With all the astonishing events unfolding in recent weeks, I’ve been thinking about hope and wonder, the difference between them, and the importance of both of them. A couple of weeks ago, those churches that follow the common three-year lectionary cycle heard, “Now faith is the assurance of things hoped for, the conviction of things not seen.” (Hebrews 11:1).

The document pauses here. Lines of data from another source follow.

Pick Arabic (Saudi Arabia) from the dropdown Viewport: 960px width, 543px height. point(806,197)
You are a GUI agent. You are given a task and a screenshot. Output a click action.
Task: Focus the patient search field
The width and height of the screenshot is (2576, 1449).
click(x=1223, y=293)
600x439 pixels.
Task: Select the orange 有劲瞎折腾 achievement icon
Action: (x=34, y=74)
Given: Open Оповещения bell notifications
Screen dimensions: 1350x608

Hope is a simple four-letter word that carries an ocean’s worth of depth and a mountain’s worth of aspiration. What is hope? Why do we need it? How do we get it when we run out of it? Do you ever experience the universe seeming to line up to deliver some message to you? You may find that threads of a conversation combine with random lines from a book you’re reading, or something you hear on a radio talk show, or a podcast. You flip through a magazine and stumble upon an article on the same topic you’ve been thinking about. Could that be evidence that hope for a particular outcome is not an exercise in futility? Perhaps those are stage whispers that you’re on the right path or warnings that you’re heading down the wrong one.
Hope and Wonder
From Susan Jeffers in her helpful book, Embracing Uncertainty, I gleaned the helpful suggestion to focus less on things I hope will happen and more on wondering about the ways in which things are unfolding. Replace “I hope x will happen” with “I wonder if x will happen” and observe if your stress level doesn’t go down a notch or two. This modest change in self-talk has been helpful to me as I navigate my way through the current things unfolding in my life.
Among them is the act that I am approaching the final descent in the long process of publishing my next book, a fictional biography of Mary Brewster. She was one of the 102 people on the Mayflower who sailed in 1620 full of hopes for how grand life would be in the New (to them) World. Many of those hopes were dashed along the journey, yet they kept going.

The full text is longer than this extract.